§ EXERCÍCIO ESCRITO 1
Traduza para inglês a frase "O interesse pelo bairro esmoreceu-se.", que consta do excerto sobre o Bairro Alto.
§ EXERCÍCIO ESCRITO 2
Transcreva do excerto sobre o Bairro Alto o trecho que vai de "Casa de artistas" até "activo e recomenda-se.".

DE VOLTA AO BAIRRO ALTO

 

DE VOLTA AO BAIRRO ALTO

Casa de artistas e boémios num passado recente, o Bairro Alto, que continua a manter o seu carácter típico e histórico, continua activo e recomenda-se.

Lembro-me de passar boa parte da minha juventude neste bairro, já nos final da década de 80, onde eram frequentes as visitas ao “Frágil”, “Três Pastorinhos” e mais tarde “Capitan Kirk”. Mas eis que surgem novos desafios, oportunidades laborais e, claro está, destinos para copos. O interesse pelo bairro esmoreceu-se. Passaram-se mais de 10 anos sem que voltasse ao outrora chamado “Vila Nova dos Andrades” e só muito recentemente, ao participar numa ou outra incursão nocturna, decidi que estava na hora de voltar e ver o que mudou. Este é pois o momento de voltar a reviver as emoções do Bairro…

Subo pela Rua da Atalaia, que continua exemplarmente revestida com o tradicional basalto negro. Em diversos locais, corre água envolta numa espuma muito branca, que resulta das limpezas matinais de bares e restaurantes: a estrada parece ter sido lavada pela cerveja que na noite anterior, abundantemente, terá escorrido pelas gargantas sôfregas de milhares de pessoas. Aliás, os resquícios de uma noite animada – porventura de excessos – são perfeitamente visíveis através dos copos e garrafas que abundam pelos caixotes, ombreiras de janelas, soleiras de portas ou nos mais variados recantos.

§ MATERIAL FORNECIDO
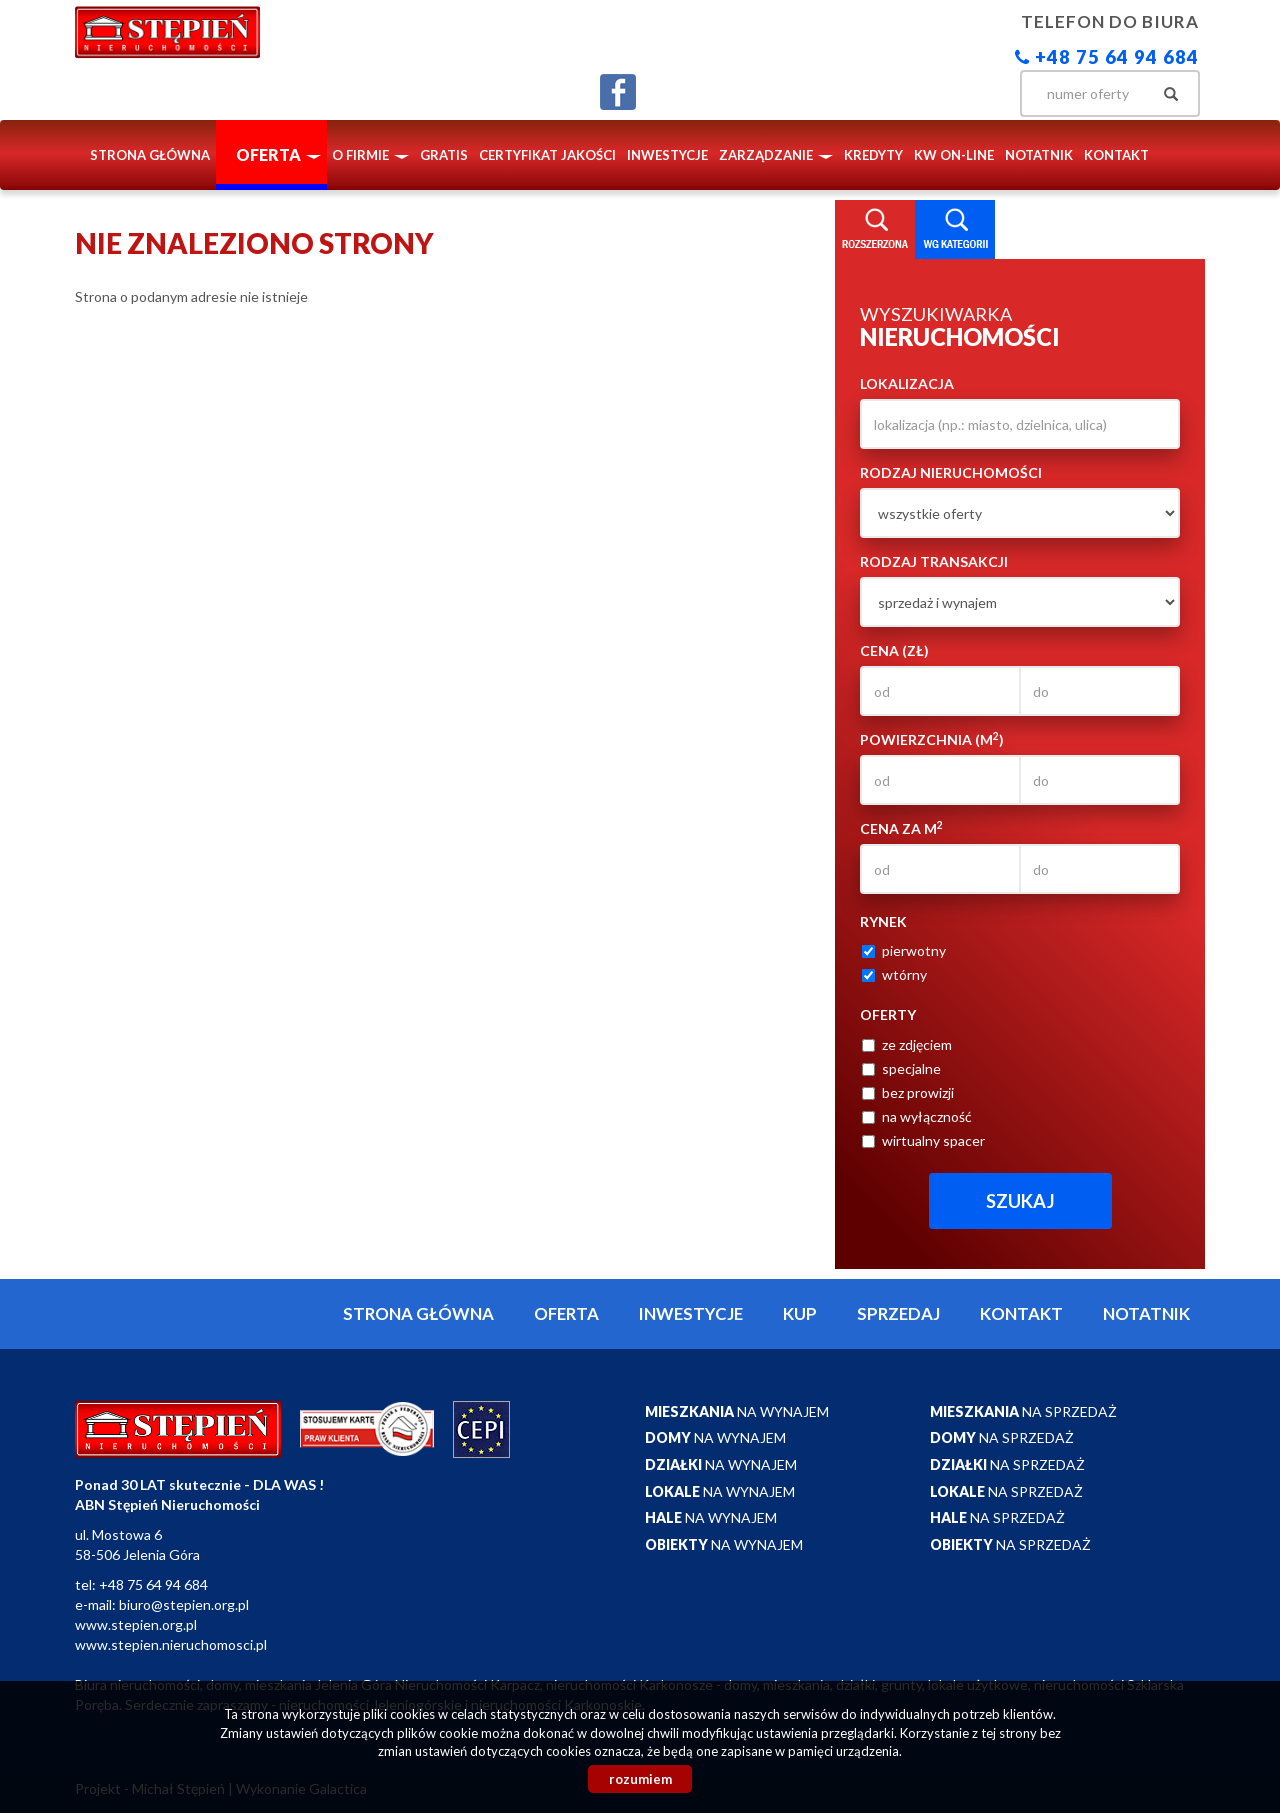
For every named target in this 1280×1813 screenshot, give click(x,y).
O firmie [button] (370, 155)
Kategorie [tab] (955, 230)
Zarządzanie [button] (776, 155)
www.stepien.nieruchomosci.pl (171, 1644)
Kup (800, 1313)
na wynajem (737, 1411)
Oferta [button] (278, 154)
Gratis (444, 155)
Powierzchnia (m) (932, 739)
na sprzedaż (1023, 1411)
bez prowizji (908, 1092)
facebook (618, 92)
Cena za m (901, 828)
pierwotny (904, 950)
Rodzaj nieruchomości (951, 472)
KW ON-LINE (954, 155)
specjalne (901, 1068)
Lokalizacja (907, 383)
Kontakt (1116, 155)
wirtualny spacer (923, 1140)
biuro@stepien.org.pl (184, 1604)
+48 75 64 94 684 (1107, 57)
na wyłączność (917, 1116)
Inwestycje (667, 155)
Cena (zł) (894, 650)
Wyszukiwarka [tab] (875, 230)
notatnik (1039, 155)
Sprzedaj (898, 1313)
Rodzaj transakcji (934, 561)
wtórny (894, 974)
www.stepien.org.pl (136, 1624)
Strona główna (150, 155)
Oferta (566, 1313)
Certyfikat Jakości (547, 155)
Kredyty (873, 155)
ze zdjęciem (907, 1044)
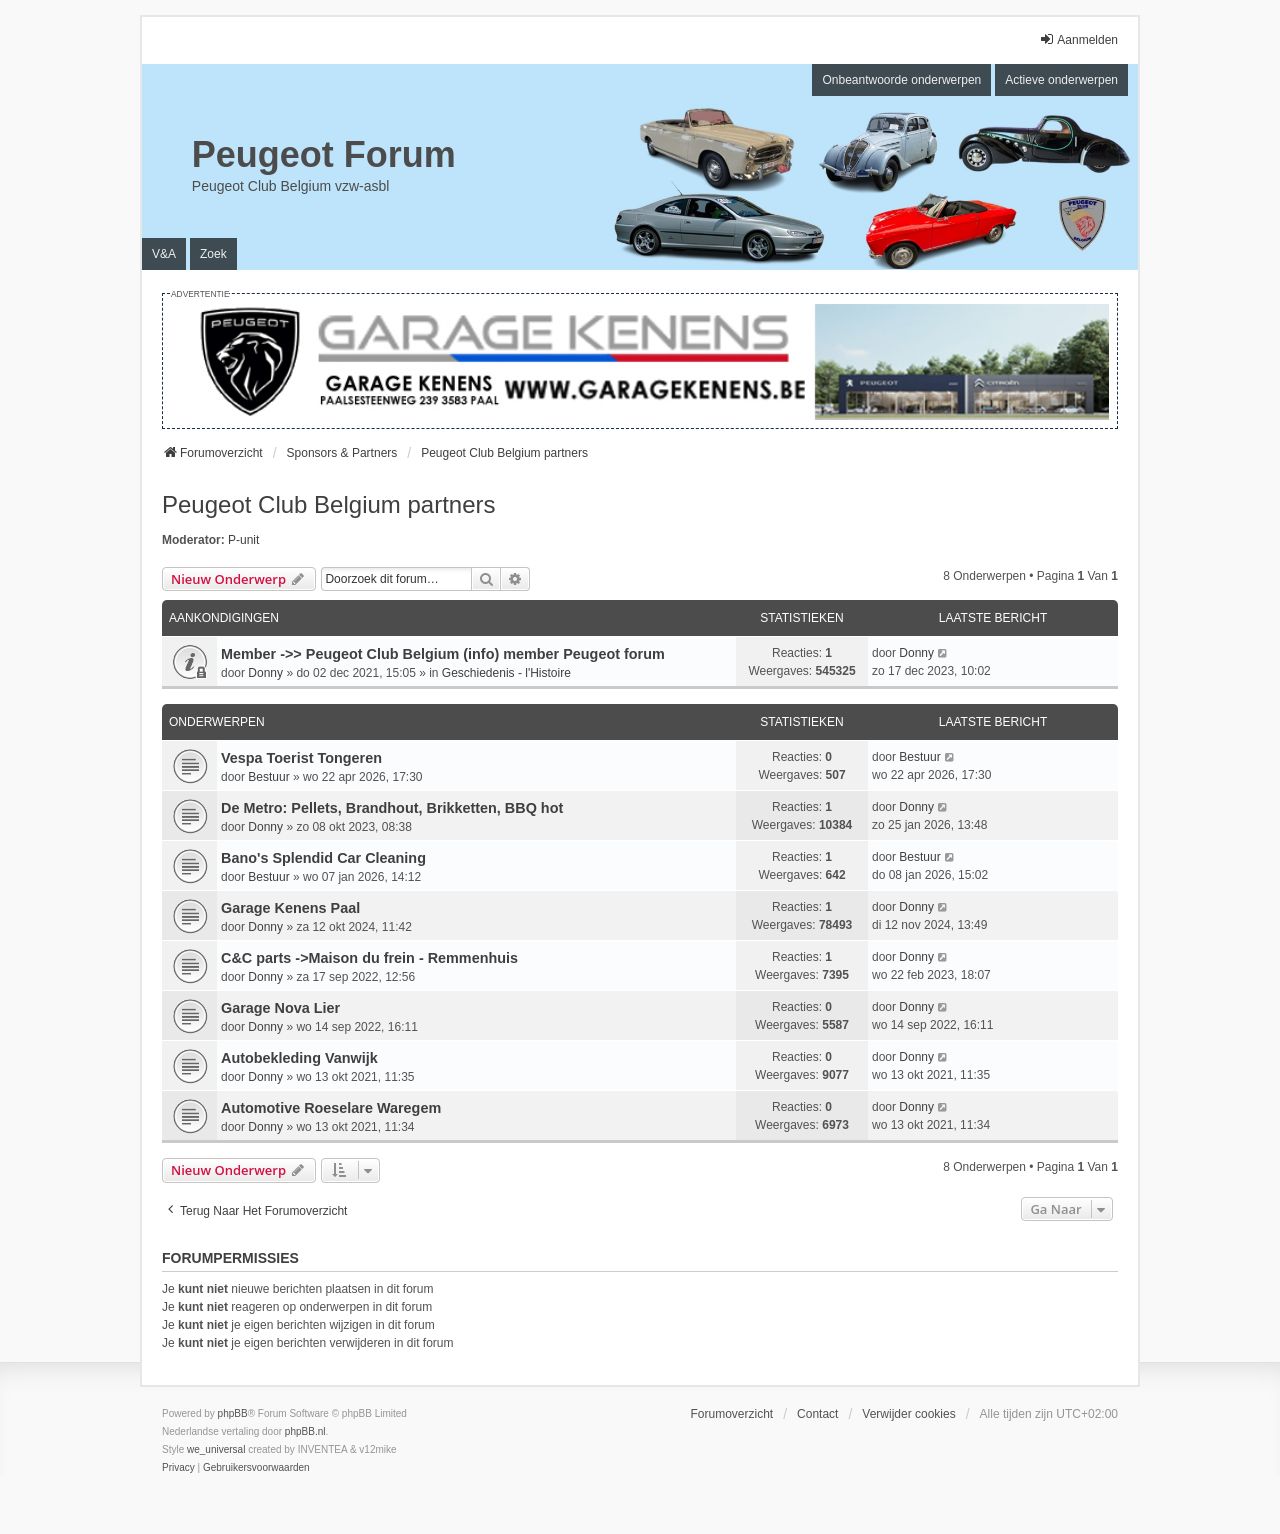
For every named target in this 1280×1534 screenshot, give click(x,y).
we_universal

§ RESPOSTA ESCRITA 1
Interest in the neighborhood faded.

§ RESPOSTA ESCRITA 2
Casa de artistas e boémios num passado recente, o Bairro Alto, que continua a manter o seu carácter típico e histórico, continua activo e recomenda-se.